(Listed records)
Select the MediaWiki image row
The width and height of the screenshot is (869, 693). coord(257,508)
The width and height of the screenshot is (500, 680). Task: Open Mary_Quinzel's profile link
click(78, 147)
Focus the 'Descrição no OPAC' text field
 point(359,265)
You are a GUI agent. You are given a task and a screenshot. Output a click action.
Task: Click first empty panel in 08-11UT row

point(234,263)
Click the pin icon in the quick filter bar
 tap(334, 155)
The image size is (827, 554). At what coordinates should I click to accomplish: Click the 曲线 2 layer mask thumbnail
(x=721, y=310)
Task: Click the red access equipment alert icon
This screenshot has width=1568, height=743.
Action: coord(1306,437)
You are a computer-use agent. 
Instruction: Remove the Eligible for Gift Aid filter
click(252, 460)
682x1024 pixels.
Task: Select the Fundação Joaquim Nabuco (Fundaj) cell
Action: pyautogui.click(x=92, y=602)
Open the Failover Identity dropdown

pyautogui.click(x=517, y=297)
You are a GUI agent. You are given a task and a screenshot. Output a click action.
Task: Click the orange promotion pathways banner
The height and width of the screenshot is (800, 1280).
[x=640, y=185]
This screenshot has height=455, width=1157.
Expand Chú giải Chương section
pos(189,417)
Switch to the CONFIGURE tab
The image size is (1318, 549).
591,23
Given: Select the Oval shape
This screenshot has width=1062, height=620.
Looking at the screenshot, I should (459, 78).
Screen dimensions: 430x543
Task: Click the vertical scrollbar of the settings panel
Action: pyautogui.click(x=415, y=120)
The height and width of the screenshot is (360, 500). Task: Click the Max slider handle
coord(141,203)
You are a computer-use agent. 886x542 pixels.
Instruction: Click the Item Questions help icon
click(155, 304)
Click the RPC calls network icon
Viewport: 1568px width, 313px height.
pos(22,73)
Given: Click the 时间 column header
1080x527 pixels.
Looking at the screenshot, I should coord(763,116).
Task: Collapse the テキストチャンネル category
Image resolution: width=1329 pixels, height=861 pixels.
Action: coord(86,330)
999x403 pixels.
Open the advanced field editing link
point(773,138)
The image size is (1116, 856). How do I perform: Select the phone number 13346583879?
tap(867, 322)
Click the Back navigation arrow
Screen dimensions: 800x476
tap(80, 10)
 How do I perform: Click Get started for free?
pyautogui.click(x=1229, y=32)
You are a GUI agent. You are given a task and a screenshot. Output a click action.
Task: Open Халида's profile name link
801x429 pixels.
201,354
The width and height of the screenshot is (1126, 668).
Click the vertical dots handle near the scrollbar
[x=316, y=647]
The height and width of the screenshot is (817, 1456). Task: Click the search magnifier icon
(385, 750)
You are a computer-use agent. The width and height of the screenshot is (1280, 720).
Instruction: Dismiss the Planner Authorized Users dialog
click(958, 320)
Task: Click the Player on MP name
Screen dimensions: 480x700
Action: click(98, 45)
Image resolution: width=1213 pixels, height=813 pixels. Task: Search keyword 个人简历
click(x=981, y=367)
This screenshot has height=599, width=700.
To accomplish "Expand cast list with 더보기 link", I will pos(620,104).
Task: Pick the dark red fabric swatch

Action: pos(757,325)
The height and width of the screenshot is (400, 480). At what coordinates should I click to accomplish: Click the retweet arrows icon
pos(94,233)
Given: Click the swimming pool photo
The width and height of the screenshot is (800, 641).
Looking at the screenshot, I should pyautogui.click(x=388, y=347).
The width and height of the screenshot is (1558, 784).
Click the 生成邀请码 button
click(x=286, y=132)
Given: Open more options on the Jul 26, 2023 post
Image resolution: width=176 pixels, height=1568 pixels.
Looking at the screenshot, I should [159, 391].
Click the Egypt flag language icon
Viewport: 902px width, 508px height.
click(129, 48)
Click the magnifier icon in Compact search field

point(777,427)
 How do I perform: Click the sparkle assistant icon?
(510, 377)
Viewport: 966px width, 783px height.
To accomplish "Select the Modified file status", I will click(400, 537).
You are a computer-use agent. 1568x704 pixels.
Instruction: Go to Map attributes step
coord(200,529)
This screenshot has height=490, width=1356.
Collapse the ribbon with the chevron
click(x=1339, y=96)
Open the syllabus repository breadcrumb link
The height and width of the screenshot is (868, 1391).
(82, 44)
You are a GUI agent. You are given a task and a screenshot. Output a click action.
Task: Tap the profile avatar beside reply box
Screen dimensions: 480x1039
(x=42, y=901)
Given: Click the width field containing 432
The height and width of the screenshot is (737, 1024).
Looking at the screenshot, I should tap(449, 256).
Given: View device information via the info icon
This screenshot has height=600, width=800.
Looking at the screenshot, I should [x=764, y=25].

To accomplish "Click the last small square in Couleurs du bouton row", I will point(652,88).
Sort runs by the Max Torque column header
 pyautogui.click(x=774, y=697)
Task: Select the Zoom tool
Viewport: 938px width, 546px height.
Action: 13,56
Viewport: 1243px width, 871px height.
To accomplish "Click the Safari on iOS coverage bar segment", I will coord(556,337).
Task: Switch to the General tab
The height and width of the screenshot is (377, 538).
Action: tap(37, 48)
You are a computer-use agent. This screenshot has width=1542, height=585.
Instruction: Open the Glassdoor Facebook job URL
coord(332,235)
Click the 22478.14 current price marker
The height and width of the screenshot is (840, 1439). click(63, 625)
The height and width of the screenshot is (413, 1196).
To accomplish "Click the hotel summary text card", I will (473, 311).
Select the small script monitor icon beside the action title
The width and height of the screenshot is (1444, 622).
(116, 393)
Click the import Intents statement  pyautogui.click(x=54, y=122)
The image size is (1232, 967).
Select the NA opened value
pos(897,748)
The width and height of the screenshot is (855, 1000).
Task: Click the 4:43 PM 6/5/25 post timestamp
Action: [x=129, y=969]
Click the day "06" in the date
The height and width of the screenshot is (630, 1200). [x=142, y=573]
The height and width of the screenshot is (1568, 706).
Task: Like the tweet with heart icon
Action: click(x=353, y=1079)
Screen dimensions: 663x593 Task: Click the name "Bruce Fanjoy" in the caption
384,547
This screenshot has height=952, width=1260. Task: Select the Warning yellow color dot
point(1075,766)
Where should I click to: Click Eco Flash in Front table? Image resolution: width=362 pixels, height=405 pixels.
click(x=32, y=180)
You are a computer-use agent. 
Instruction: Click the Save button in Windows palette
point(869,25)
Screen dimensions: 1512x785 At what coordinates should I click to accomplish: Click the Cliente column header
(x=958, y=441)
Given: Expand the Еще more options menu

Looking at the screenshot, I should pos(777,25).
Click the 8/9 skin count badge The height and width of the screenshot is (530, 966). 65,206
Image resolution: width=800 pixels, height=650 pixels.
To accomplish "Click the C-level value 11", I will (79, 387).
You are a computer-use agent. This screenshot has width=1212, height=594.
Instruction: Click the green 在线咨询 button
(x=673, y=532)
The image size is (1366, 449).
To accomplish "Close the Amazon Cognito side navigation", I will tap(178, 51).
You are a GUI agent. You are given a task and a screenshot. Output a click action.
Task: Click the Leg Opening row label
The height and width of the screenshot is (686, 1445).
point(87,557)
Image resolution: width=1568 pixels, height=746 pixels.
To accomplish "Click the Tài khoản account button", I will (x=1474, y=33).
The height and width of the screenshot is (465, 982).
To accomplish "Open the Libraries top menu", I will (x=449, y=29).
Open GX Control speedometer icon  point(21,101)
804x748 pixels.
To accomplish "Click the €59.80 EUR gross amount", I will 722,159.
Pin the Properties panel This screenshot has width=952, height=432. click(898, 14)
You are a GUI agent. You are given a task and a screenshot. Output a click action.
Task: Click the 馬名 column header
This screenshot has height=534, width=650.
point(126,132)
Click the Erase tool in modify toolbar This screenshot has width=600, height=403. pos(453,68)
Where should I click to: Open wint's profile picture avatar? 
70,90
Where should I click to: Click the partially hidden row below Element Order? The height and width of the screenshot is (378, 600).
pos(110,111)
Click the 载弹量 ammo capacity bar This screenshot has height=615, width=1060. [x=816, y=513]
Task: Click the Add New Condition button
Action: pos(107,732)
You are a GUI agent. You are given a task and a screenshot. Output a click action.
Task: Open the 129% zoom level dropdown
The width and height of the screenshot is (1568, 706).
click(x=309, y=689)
(End Listed records)
[Problem details] Tally each line in the data that holds the word "beside"; write only the total.

[Completed exercise] 2